• [EXTRAIT SOURCE]

····················

Cour de justice de l’Union européenne, le 5 mars 2020, n°C-679/18

La Cour de justice de l’Union européenne, dans son arrêt du 5 mars 2020, précise l’étendue des obligations pesant sur le juge national. Un établissement financier réclame le remboursement d’un crédit mais ne justifie pas avoir vérifié la solvabilité de son cocontractant au préalable. Le tribunal de district d’Ostrava s’interroge sur la compatibilité d’une loi exigeant que le consommateur invoque lui-même la nullité du contrat. La question posée porte sur l’obligation pour le juge d’examiner d’office le respect des règles protectrices issues de la directive relative au crédit. La juridiction européenne affirme que le juge doit relever de lui-même ce manquement afin de garantir une protection efficace des intérêts financiers. L’analyse portera d’abord sur l’impérativité du contrôle de solvabilité avant d’envisager l’éviction des obstacles procéduraux nationaux limitant cette garantie.

I. L’impérativité du contrôle de solvabilité du consommateur

A. La nature fondamentale de l’obligation de vérification

L’article 8 de la directive 2008/48 impose au prêteur d’évaluer la capacité de remboursement de l’emprunteur avant toute conclusion d’un contrat de crédit. Cette obligation de vigilance vise à responsabiliser les professionnels tout en évitant l’octroi de prêts de manière irresponsable à des personnes fragiles. La Cour souligne que cette vérification est « pour le consommateur, d’une importance fondamentale » car elle prévient les risques sérieux de surendettement et d’insolvabilité. Le respect de cette règle précontractuelle constitue un pilier du marché intérieur performant souhaité par le législateur de l’Union européenne.

B. L’extension du pouvoir de relevé d’office par le juge

La protection effective suppose que le juge examine d’office le respect de l’obligation de solvabilité dès qu’il dispose des éléments nécessaires. Le système repose sur l’idée que le consommateur se trouve dans une situation d’infériorité technique et informationnelle face au professionnel du crédit. « Le risque non négligeable que, notamment par ignorance, le consommateur n’invoque pas la règle de droit » justifie l’intervention spontanée du magistrat. Cette mission garantit la pleine efficacité des dispositions européennes sans dépendre de la diligence d’une partie souvent dépourvue de conseil juridique. Le juge doit alors tirer les conséquences de la violation sans attendre une demande expresse de l’intéressé sous réserve du contradictoire.

····················

• [DONNÉES FOURNIES]
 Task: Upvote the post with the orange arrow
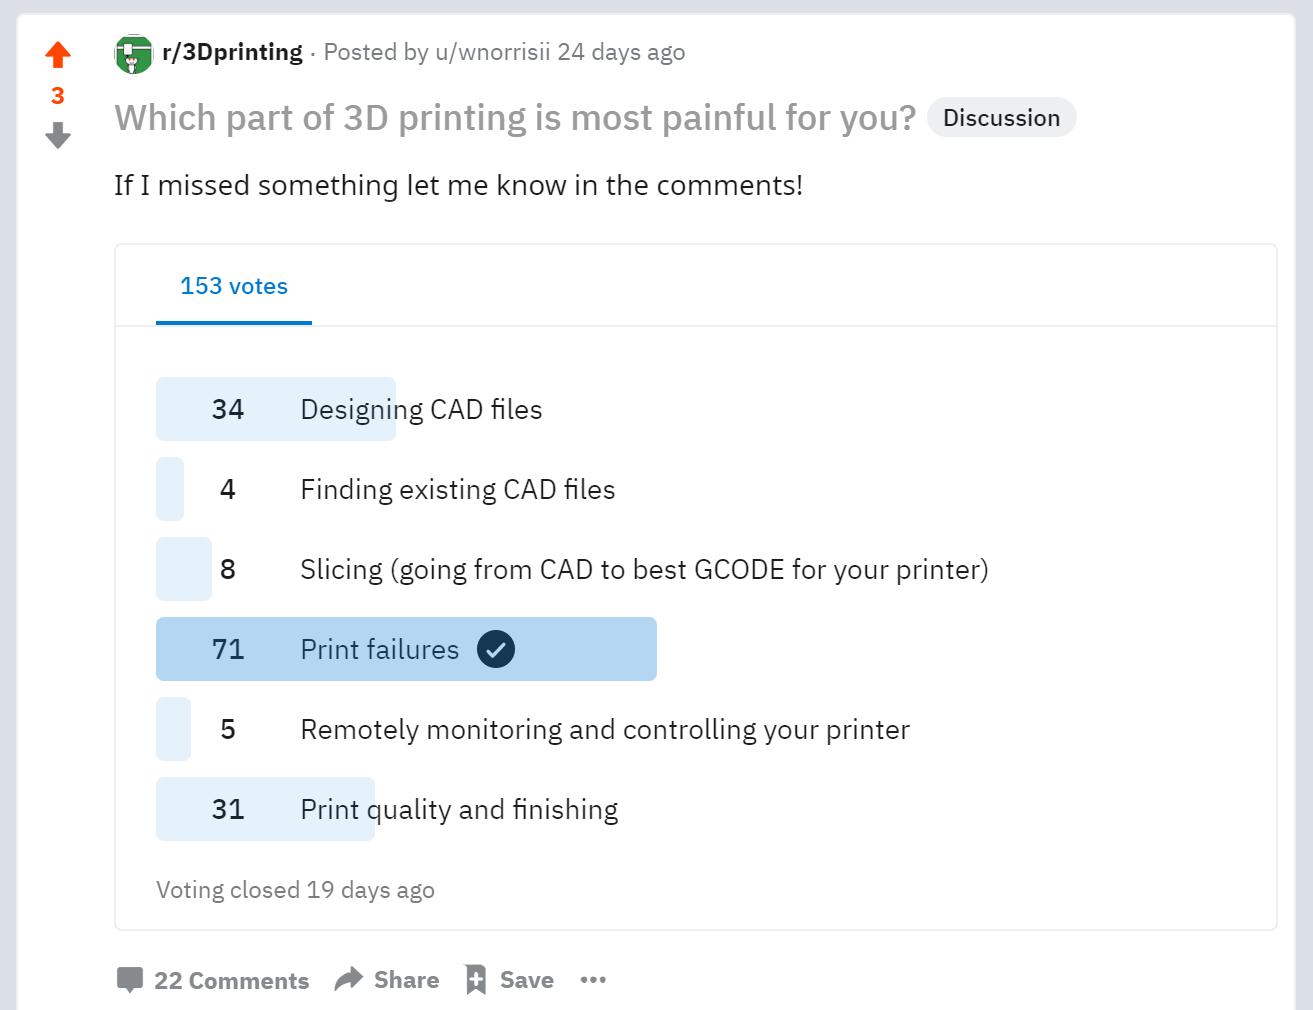point(58,54)
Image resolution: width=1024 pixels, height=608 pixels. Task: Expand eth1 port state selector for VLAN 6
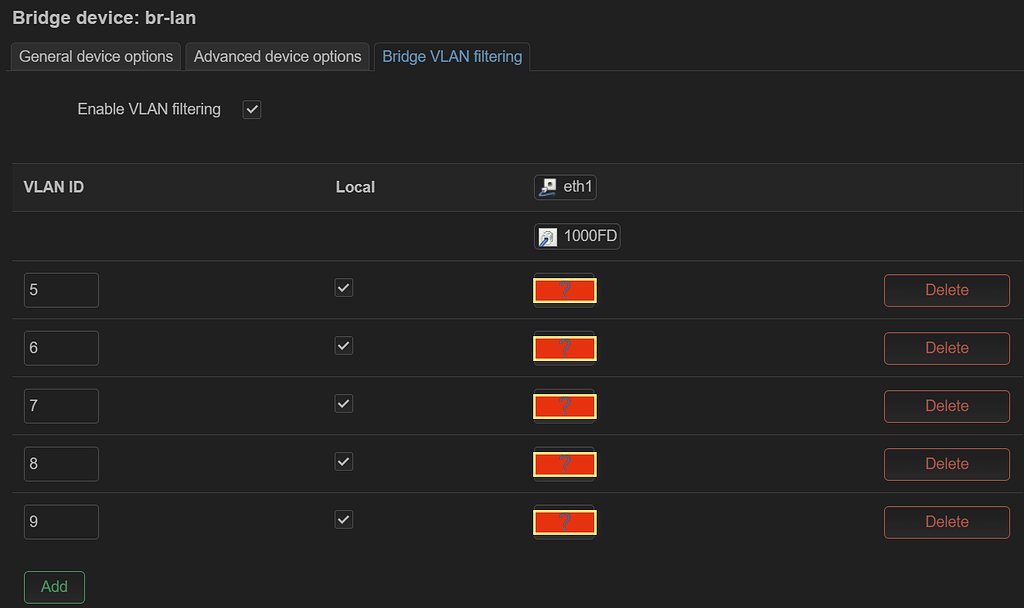[565, 349]
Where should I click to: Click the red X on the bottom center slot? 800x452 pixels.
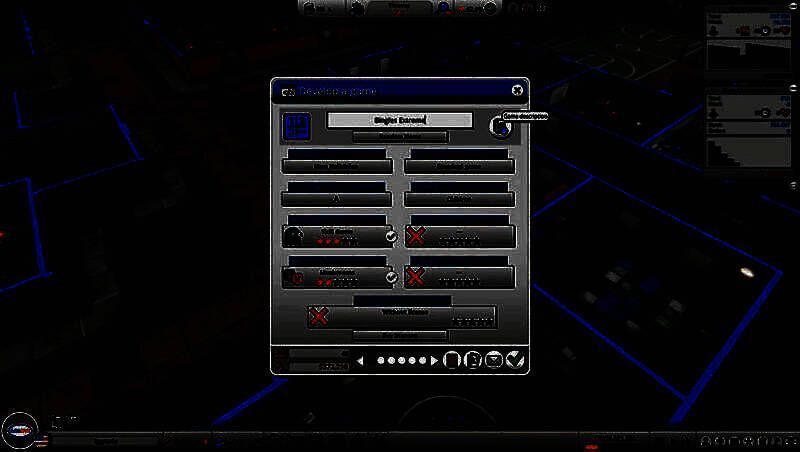[x=320, y=316]
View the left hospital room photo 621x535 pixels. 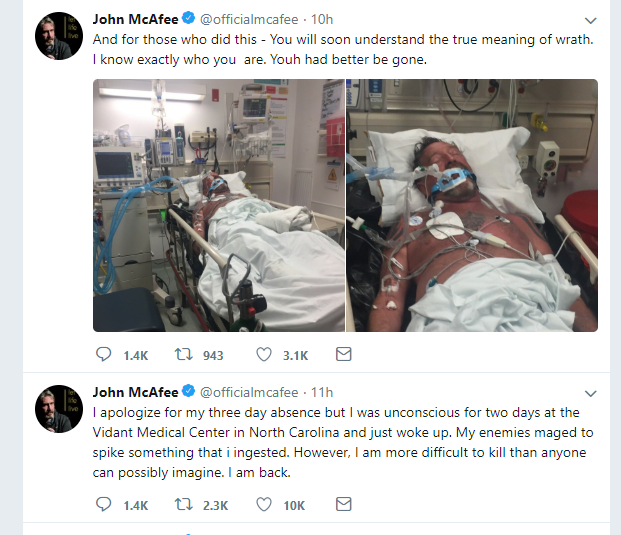pyautogui.click(x=218, y=205)
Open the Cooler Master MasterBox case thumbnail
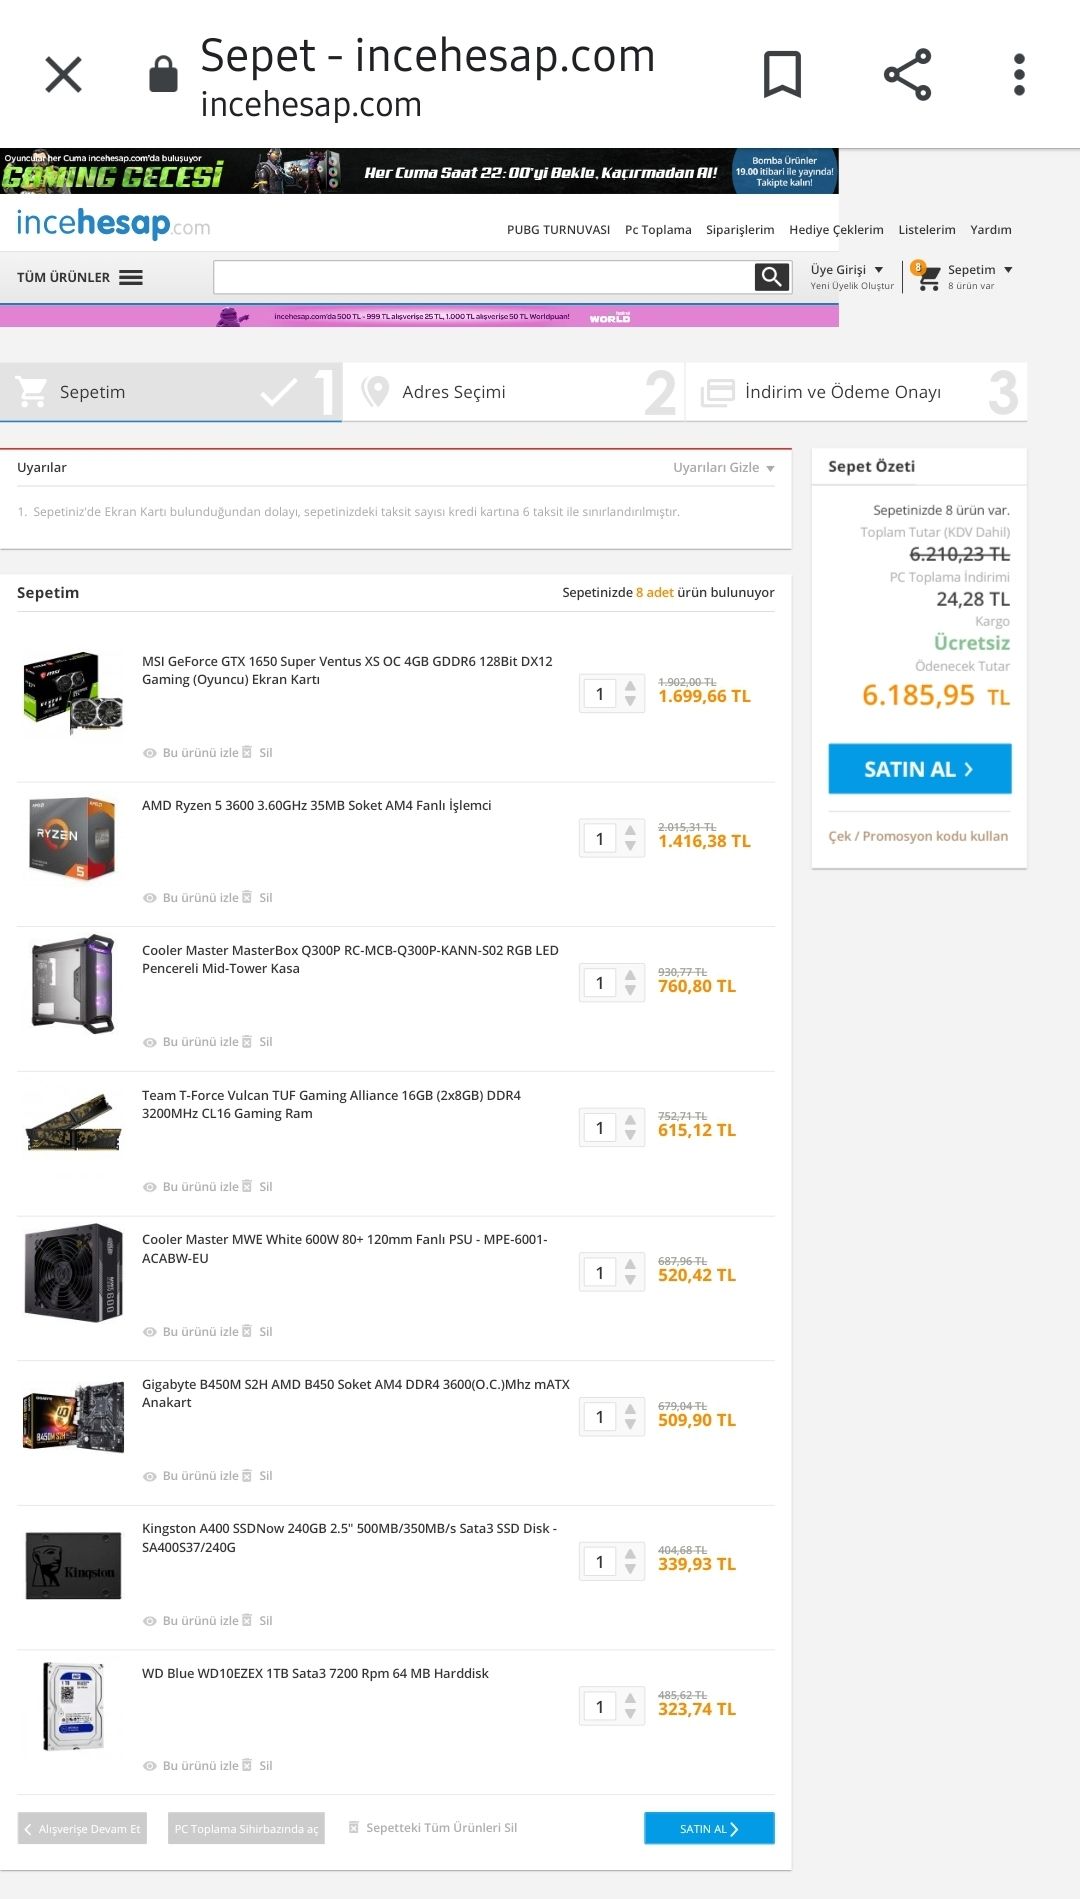Screen dimensions: 1080x1899 (x=73, y=984)
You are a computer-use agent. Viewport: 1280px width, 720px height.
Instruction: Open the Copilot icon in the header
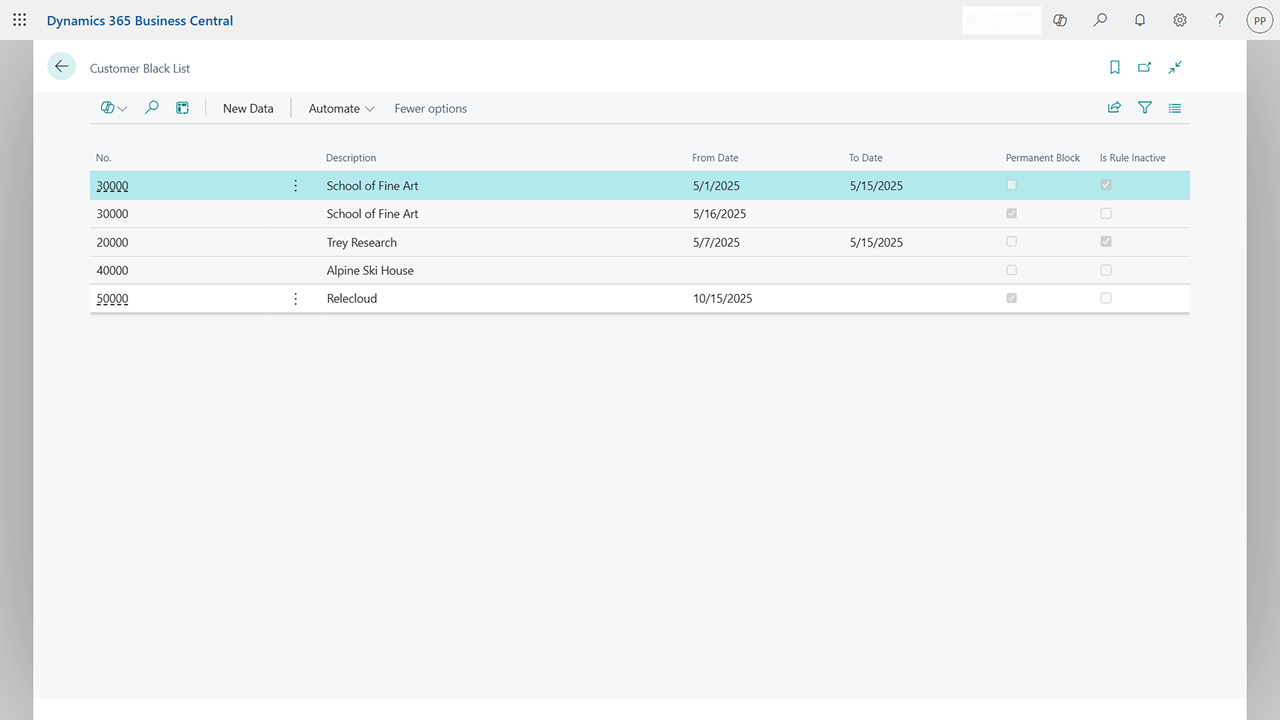pos(1059,20)
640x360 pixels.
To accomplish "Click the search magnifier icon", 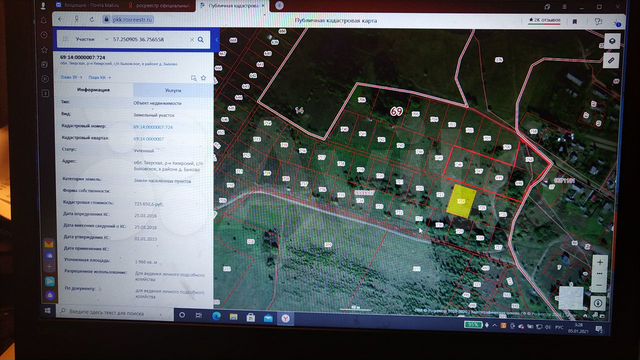I will [x=201, y=40].
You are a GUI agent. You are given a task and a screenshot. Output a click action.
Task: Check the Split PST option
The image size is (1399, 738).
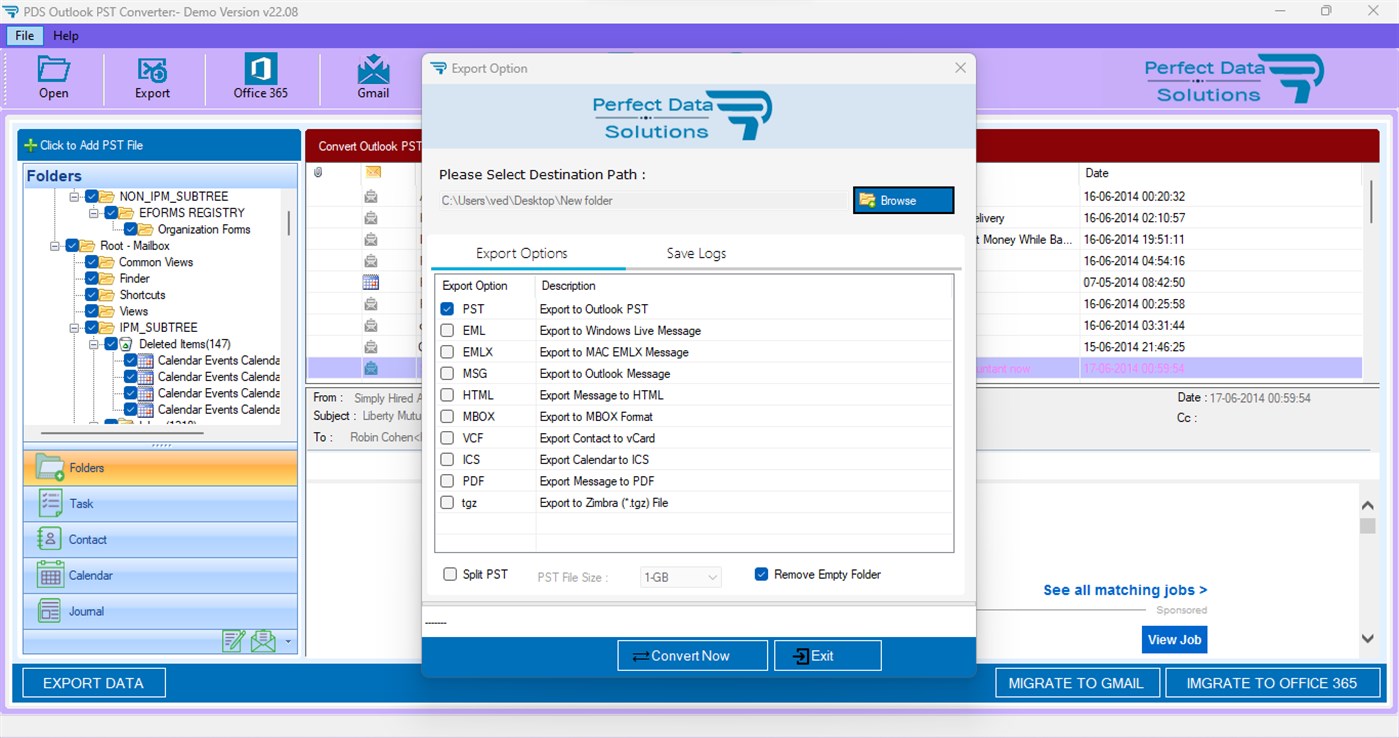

····················

• [CONSIGNE]
Répondez aux questions suivantes d'après le commentaire de l'arrêt du 5 mars 2020 :
1. Quelle juridiction s'interroge sur la compatibilité d'une loi exigeant que le consommateur invoque lui-même la nullité du contrat ?
2. Quel article de quelle directive impose au prêteur d'évaluer la capacité de remboursement de l'emprunteur ?
3. Dans quelle situation le consommateur se trouve-t-il face au professionnel du crédit ?

• [CORRIGÉ]
1. Le tribunal de district d'Ostrava.
2. L'article 8 de la directive 2008/48.
3. Dans une situation d'infériorité technique et informationnelle.